Sangat menyedihkan karena di dalam kitab Hakim-Hakim ini kita membaca mengenai ketidakpedulian mereka terhadap Firman Allah yang membawa penderitaan dan perbudakan atas bangsa itu. Namun, kita bersukacita dalam menyaksikan kemurahan Allah yang ditunjukkanNya ketika orang-orang berdoa dan mematuhi FirmanNya.
Kebanyakan suku Israel tidak mengindahkan perintah Tuhan agar mengusir semua orang Kanaan yang masih menduduki wilayah mereka (Yosua 17:18). Sebaliknya, bangsa Israel berkompromi dengan mereka dengan mengangkat orang-orang Kanaan sebagai budak dan mempekerjakan mereka pekerjaan-pekerjaan yang berat dan mengenakan pajak berat (Hakim 17:13). Keadaan ini lambat laun menyebabkan mereka kawin mawin dan akhirnya menjerumuskan umat Israel ke dalam penyembahan dewa-dewa Kanaan. Konsekuensinya adalah bahwa Allah menarik perlindunganNya atas umat Israel sehingga mereka menjadi mangsa serangan bangsa-bangsa kafir.

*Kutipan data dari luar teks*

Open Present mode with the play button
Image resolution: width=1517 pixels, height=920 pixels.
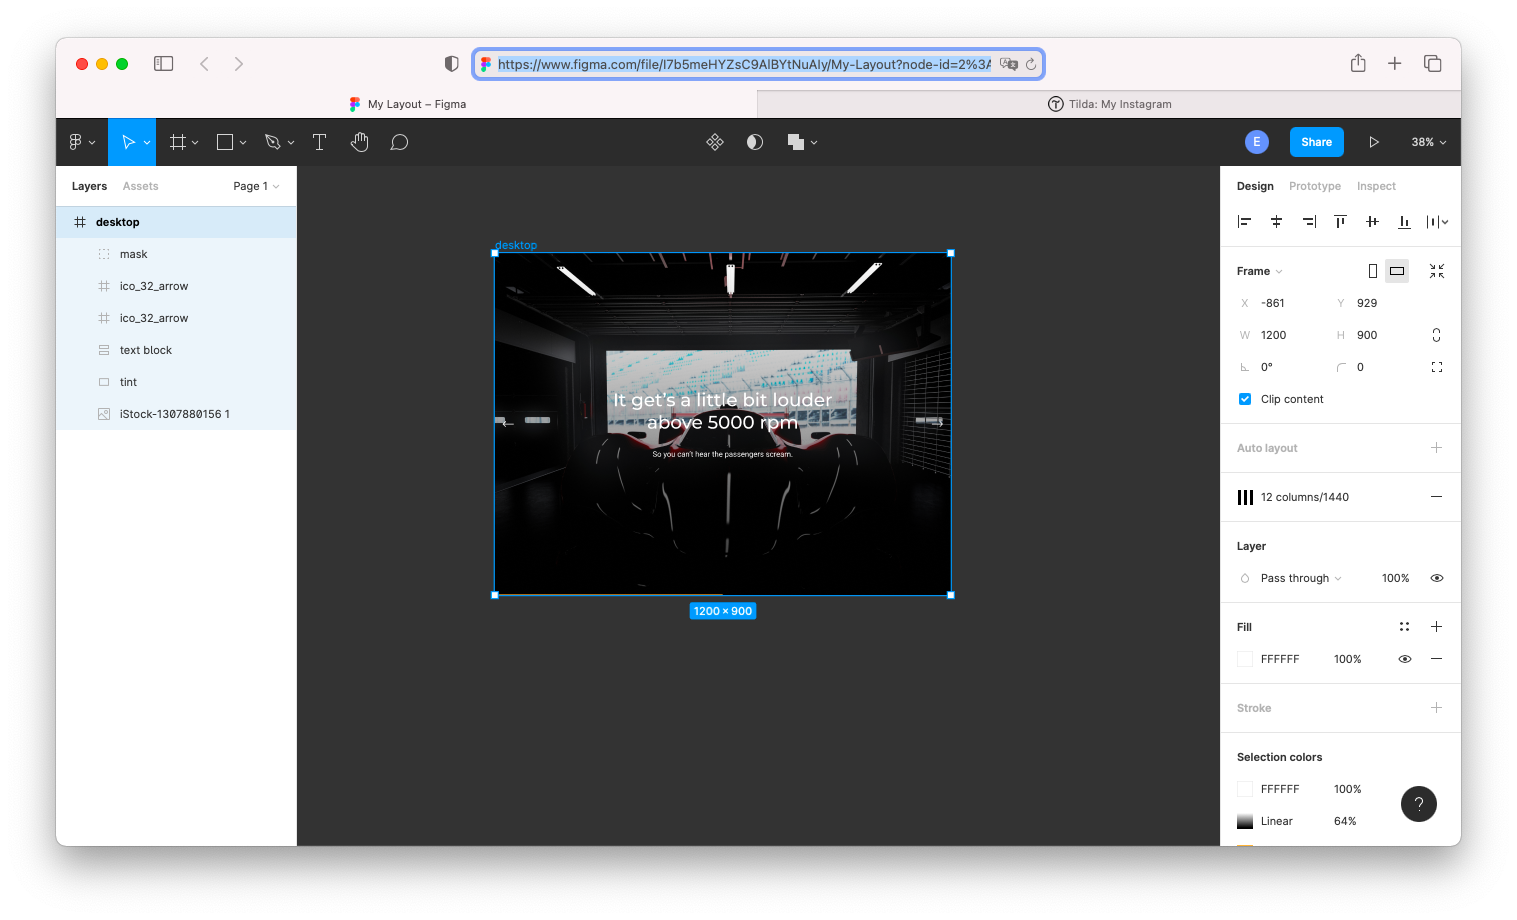(1374, 141)
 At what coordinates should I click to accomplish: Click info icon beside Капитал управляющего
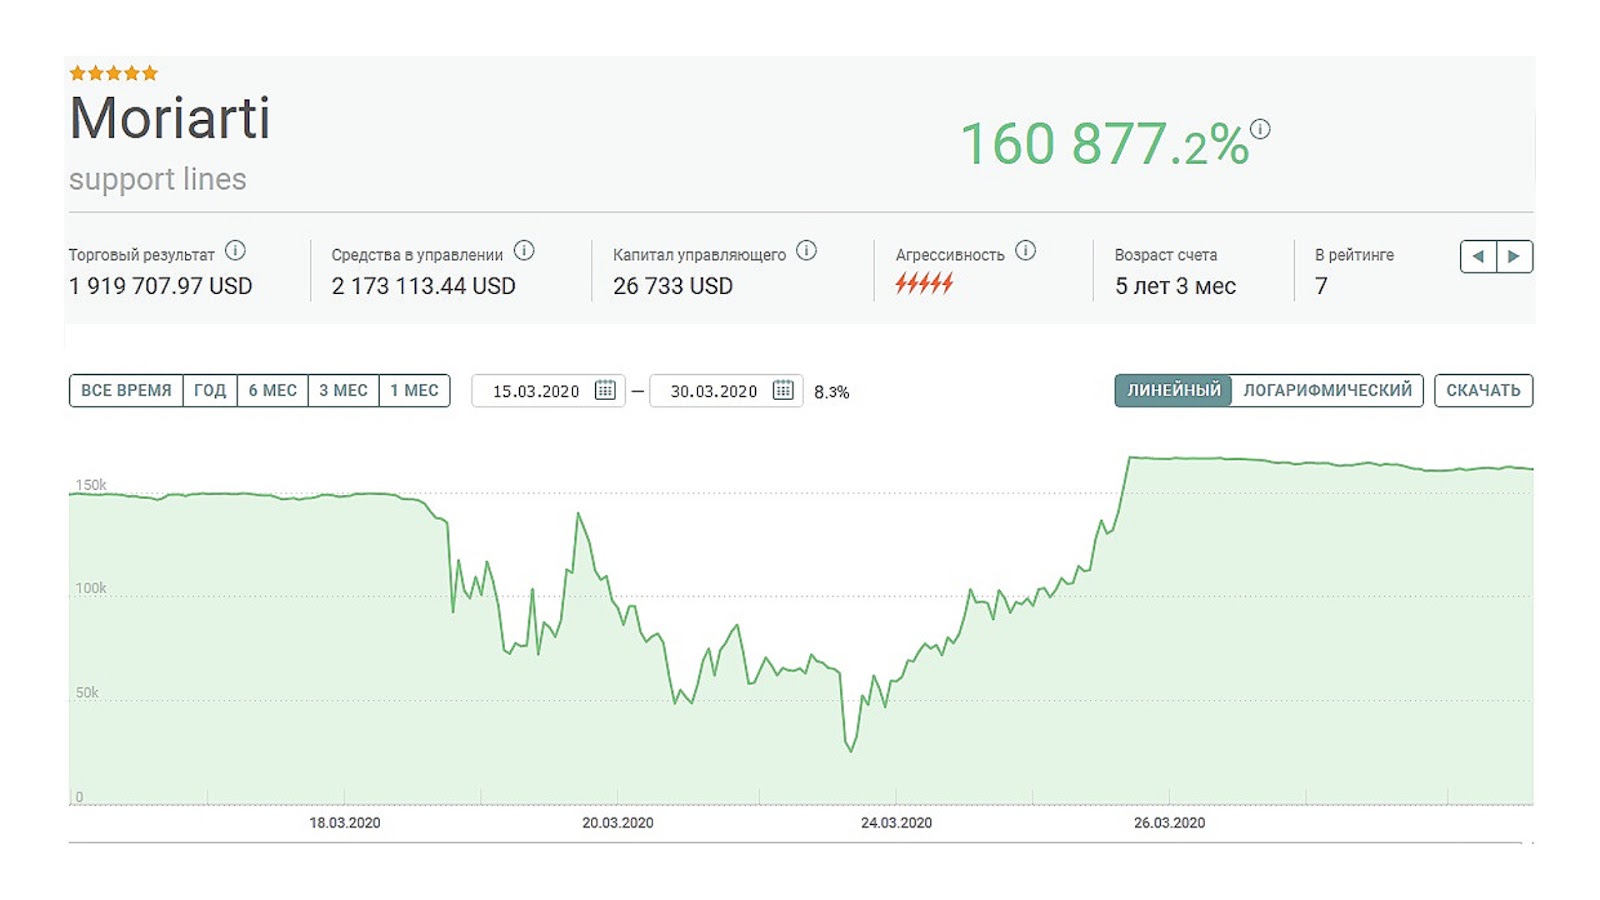[x=806, y=251]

Fasal-fasal akhir (Hakim 17-21) bukan merupakan lanjutan sejarah Israel, melainkan berisi penjelasan tentang degradasi moral dan spiritual yang dialami bangsa Israel akibat ketidakpedulian mereka terhadap Tuhan dan firmanNya.
Keberdosaan, penderitaan, dan perhambaan yang dialami umat ini jelas berlawanan dengan kemenangan dan kebebasan yang dilaporkan dalam Kitab Yosua sebagai akibat kesetiaan umat kepada Tuhan. Kitab Hakim-Hakim mengajar bahwa ketidaktaatan kepada Firman Allah selalu membawa kekalahan. Sebaliknya, ketaatan kepada Firman Allah menjamin perolehan berkat-berkatNya.